That does not mean that prayer is always easy. Sometimes it is and sometimes it is not. Sometimes it comes easy, especially when we are in a trial and we cry to God for help. Other times, it may not be easy. We may not know what to pray about.

In terms of general categories, we can praise God for His goodness and His wonderful works (Psalm 30:4, 78:4, 150:1-6). We can give Him thanks for the things He has done and will do for us, for the Church, and for mankind (Psalm 92:1, 1-6:1, 1 Timothy 2:1-3, Ephesians 5:3-4). We can confess our sins to Him and acknowledge our sinful nature and ask for His mercy and forgiveness (Luke 18:13-14, Daniel 9:3-20, Psalm 51:1-19). We can make our requests to him (Philippians 4:6-7, Matthew 7:7-11, John 14:13-14, 16:23-14). We can make our requests, not only for ourselves, but for others (1 Timothy 2:1-4).

The Bible gives many guidelines and examples of prayer. We have the model prayer we can use as an outline, putting these things in our own words and applying the principles to our own situation (Matthew 6:5-15, Luke 11:1-13). There are specific instructions about prayer scattered throughout the Bible.
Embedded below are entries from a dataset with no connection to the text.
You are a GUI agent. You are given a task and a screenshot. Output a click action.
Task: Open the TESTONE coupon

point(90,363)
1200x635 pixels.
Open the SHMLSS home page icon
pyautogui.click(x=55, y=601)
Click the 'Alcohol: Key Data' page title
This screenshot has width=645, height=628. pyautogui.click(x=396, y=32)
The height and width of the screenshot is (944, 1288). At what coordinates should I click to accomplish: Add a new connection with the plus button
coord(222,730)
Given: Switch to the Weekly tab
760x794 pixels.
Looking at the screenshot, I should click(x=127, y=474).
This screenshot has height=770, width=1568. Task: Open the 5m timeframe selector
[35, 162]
For example, we are to pray for our enemies (Matthew 5:44), and we are to pray for those in authority (1 Timothy 2:1-3). We also have the Psalms, which are full of examples and instructions about prayer. In fact, I have sometimes found it effective to read the Psalms while praying. I will read a few verses of a Psalm, and then pray about what those verses are talking about. Then I will read a little more, and pray a little more, and so on.

But if prayer is not easy, sometimes you may have to force yourself to put in the time. There have been occasions when prayer has been hard for me, but I would make up my mind to pray for a half hour on my knees. So I would kneel and try to pray, but it would be hard, and sometimes minutes would go by just trying to think of something to say. But I made up my mind, I would at least try. I would put in the time. In other words, I would "show up". And then, after about 20 or 25 minutes of trying to pray, not very successfully, the thoughts would come into my mind like a flood of things I wanted to say to God, and I would begin to pray effectively. And then I would end up praying an hour or longer, not because I was forcing myself, but because I wanted to.

It was as if God was testing me to see if I was willing to pray even if it took some work, and once He tested me on that, He helped me by His Holy Spirit to pray, and then the prayer was easy.

Prayer is an effective way of stirring up, exercising, and "using" the Holy Spirit.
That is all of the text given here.